— Dimmi la verità. Questo Sancio di Salinas è figlio di Sancia di Portogallo?

— Sì.

— Donna Sancia non diede al suo marito il re di Burgos un figliuolo ch'ella ebbe dal paggio Gorvona?

— Sì.

— E questo figliuolo è quel fanciullo perduto laggiù tra il fogliame?

— Sì.

— Dio! — urlò il Mefistofele cacciandosi le dita nei capelli; e subitamente il paggio Gorvona ripalpitò nel marchese di Fuentel; e una polla improvvisa di passione scoppiò in quell'anima scellerata; e la coscienza della paternità vinse il cortigiano. Se ne andarono tutti. Rosa e Sancio, avvinghiati insieme, con lunghi strilli d'amore, con lunghe risate squillanti, con una lieta battaglia di baci, invasero il cimitero. Il vecchio recinto, occupato dall'amore, ringiovanì. I fiori, calpestati, piegavano le teste odorose: le farfalle fuggivano dinnanzi a quei cacciatori ridenti. Ma i cacciatori scomparvero di nuovo dietro le farfalle, e l'ombra bieca del domenicano si rizzò tra le tombe.

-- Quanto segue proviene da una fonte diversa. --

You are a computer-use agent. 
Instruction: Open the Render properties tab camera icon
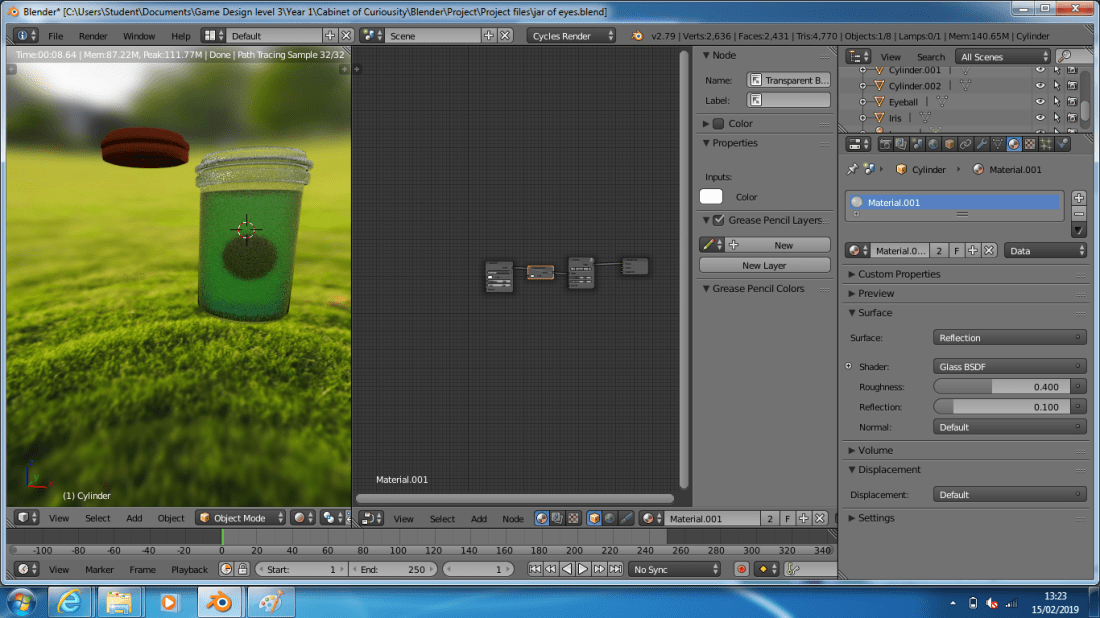coord(885,144)
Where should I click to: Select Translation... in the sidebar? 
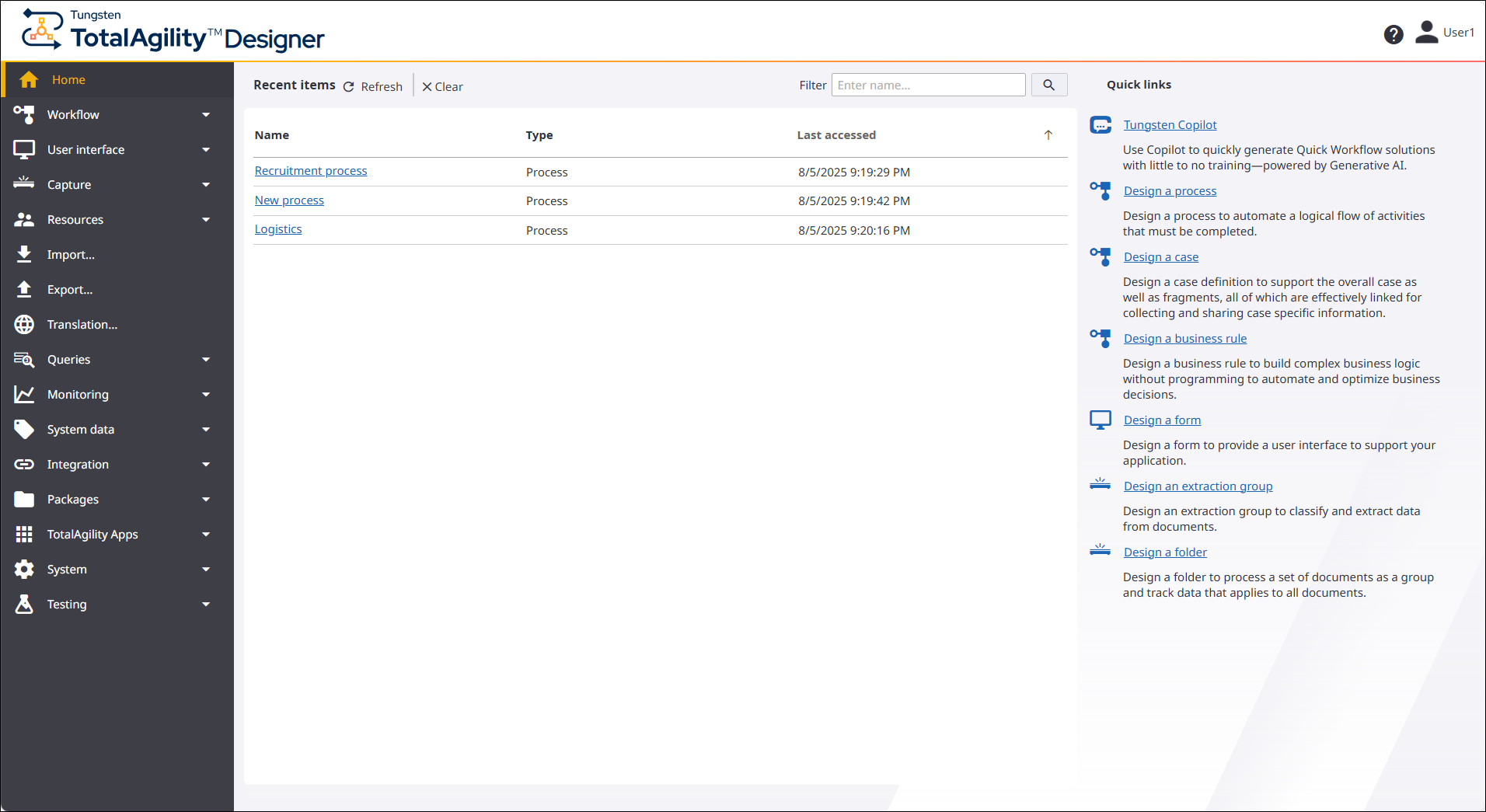pos(82,325)
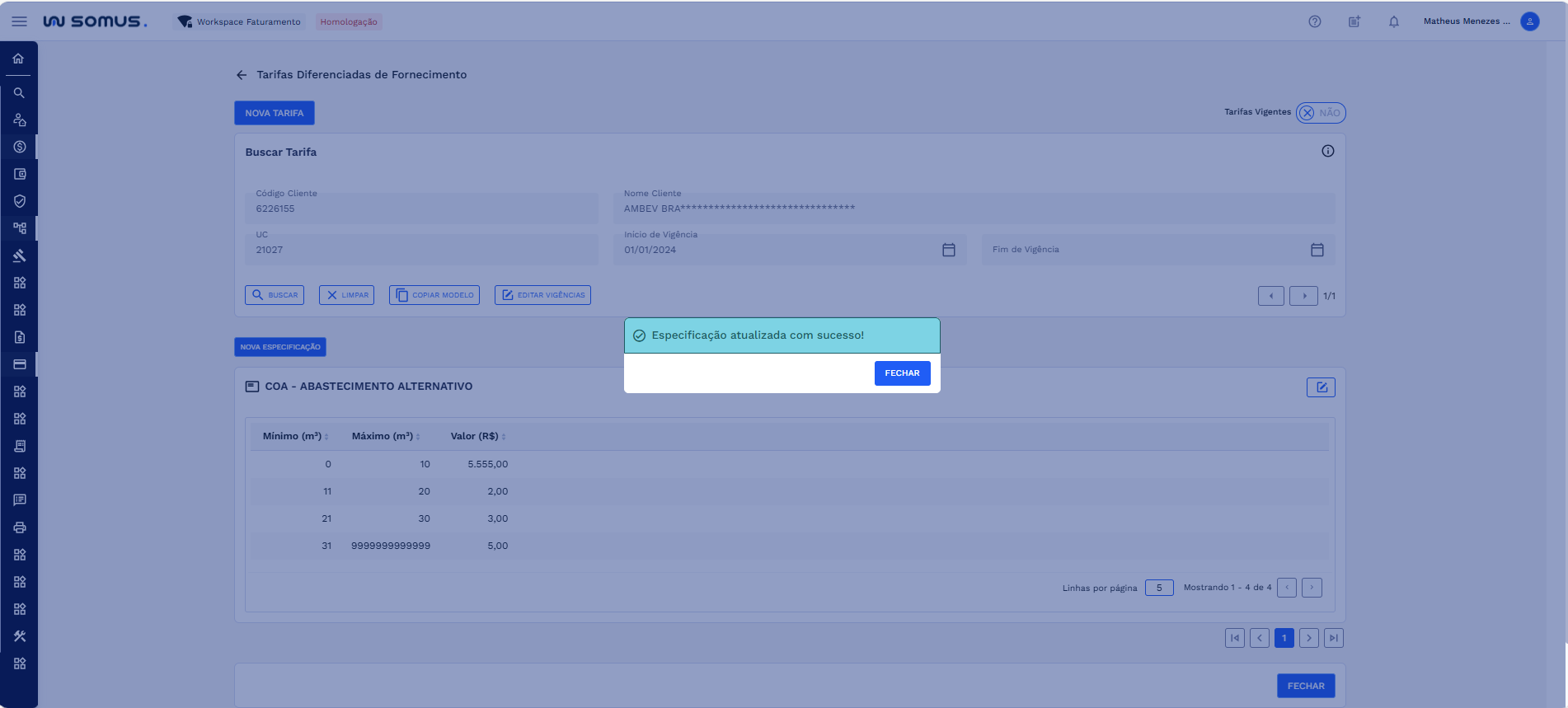Click the back arrow beside page title

[242, 75]
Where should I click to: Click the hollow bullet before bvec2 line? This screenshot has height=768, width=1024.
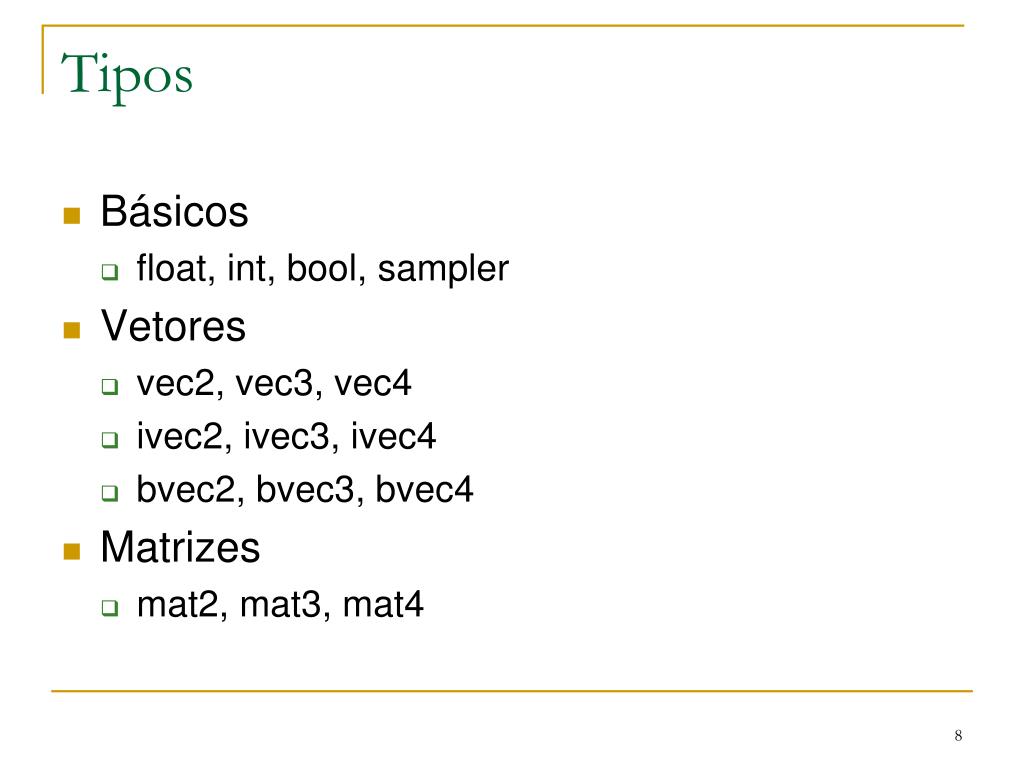pyautogui.click(x=110, y=492)
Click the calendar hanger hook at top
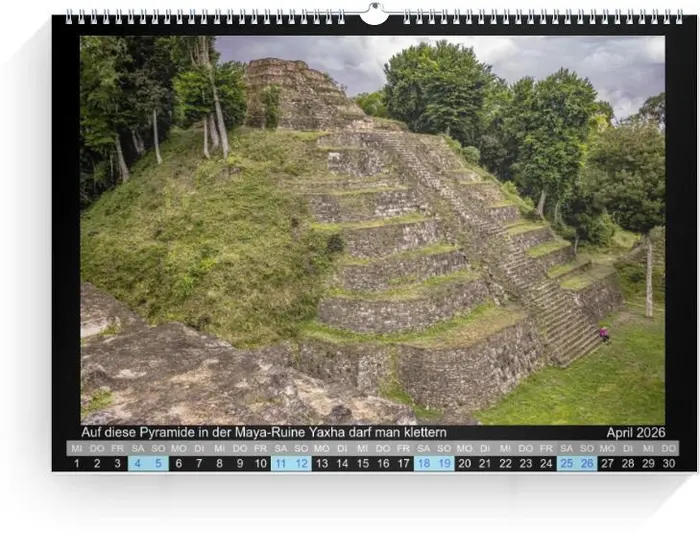 (373, 14)
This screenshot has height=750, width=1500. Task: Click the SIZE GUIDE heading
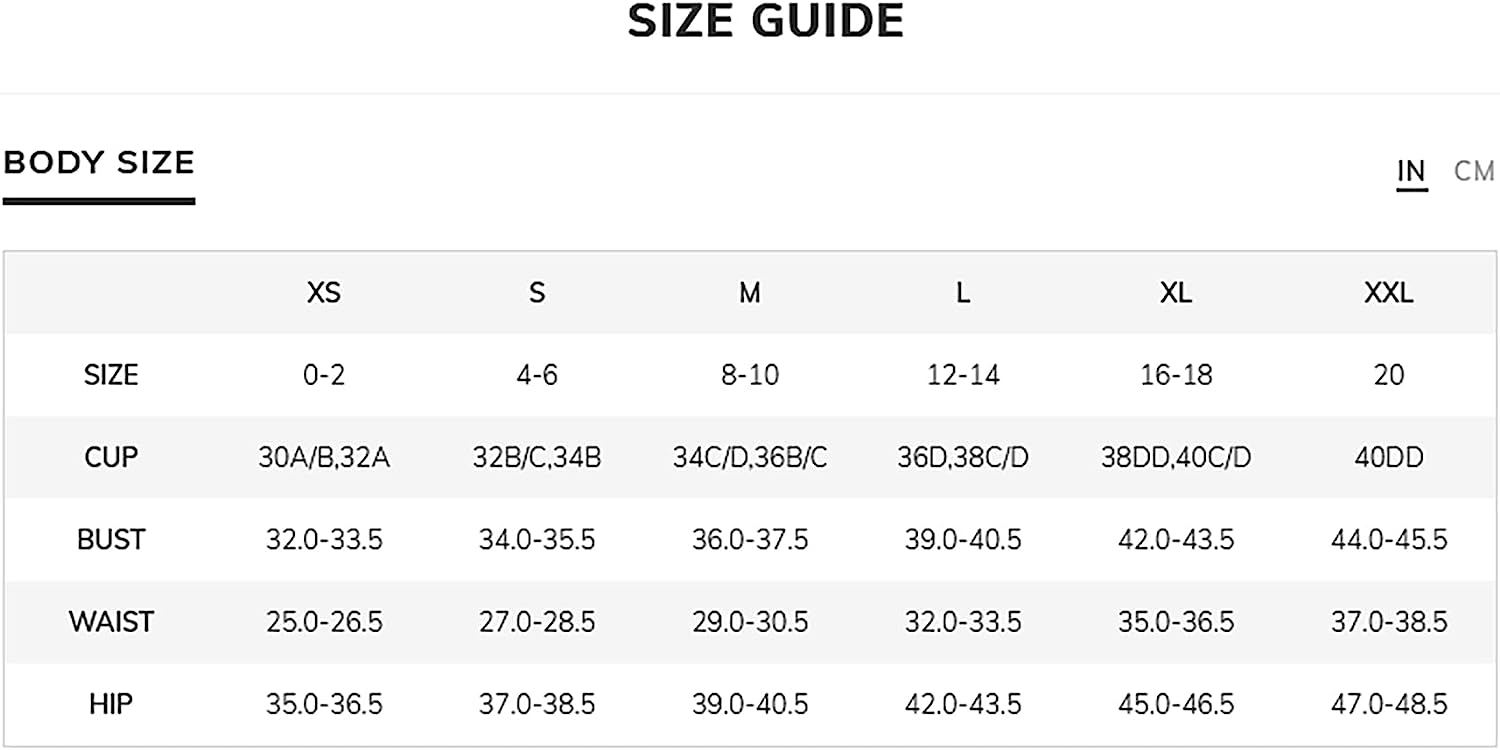coord(765,21)
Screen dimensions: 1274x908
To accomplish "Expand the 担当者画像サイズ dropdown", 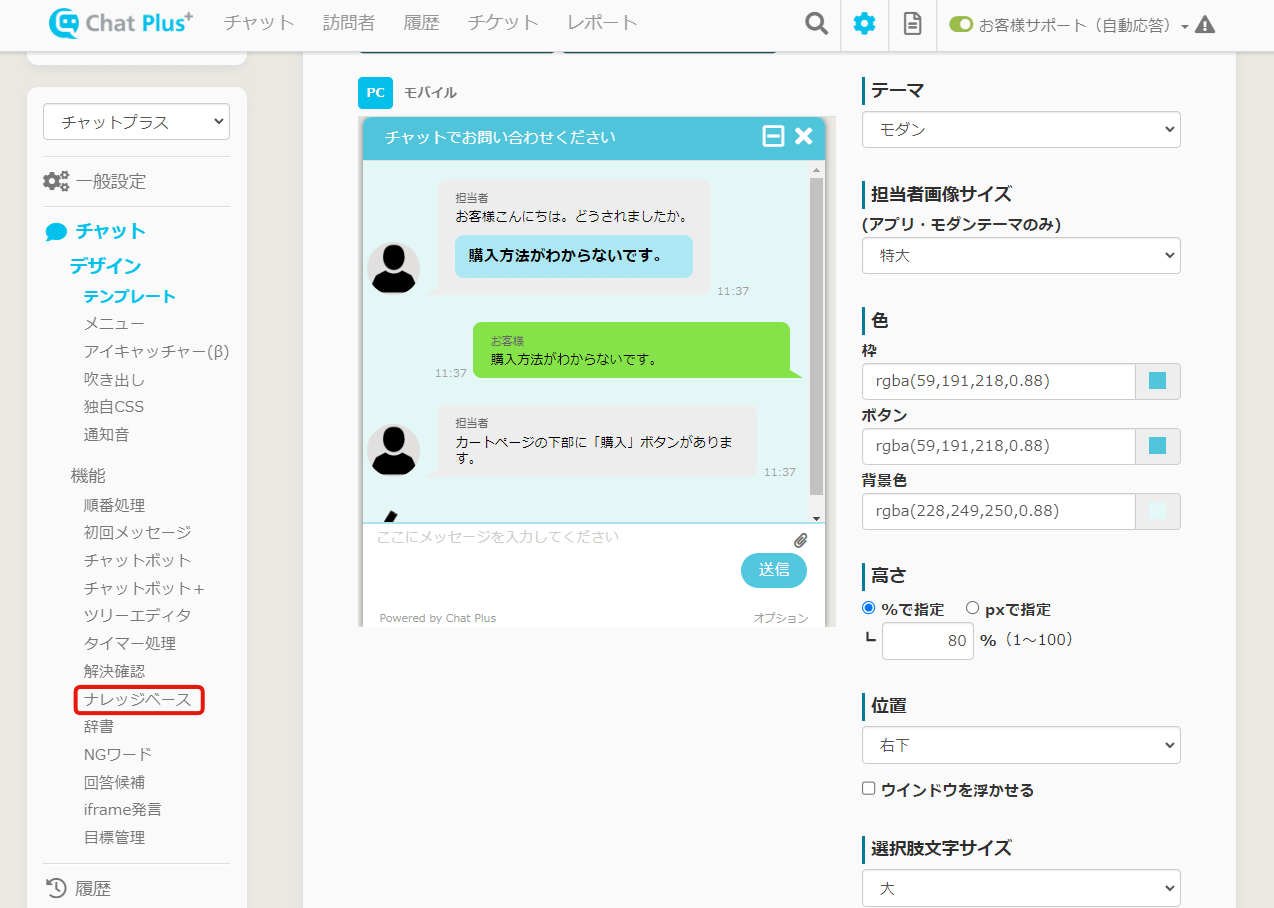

Nelle pupille profonde gli splendevano riverberi sanguinosi; la sua faccia di bronzo fremeva come la crosta d'una terra vulcanica; le sue braccia secche si levavano al cielo dalle maniche cadenti, con le dita distese e tremanti come volessero afferrare qualcosa che fuggiva. Una visione ardente, una visione di fiamma purpurea stava là nell'aria, dinnanzi alle sue pupille fulminanti, sopra le sue braccia che si stendevano per poterla afferrare. Ed ecco il vescovo d'Urgel gli sorge dinanzi, e gli domanda:

— Come ti chiami?

— Torquemada.

Il vescovo lo interroga intorno alle sue dottrine con tutta la sottigliezza d'un teologo, sforzandosi di avvilupparlo nelle reti della dialettica, tentando di abbatterlo a colpi di sofismi. Ma il domenicano, impassibile, invincibile, invulnerabile, sta saldo, e non cede d'un passo.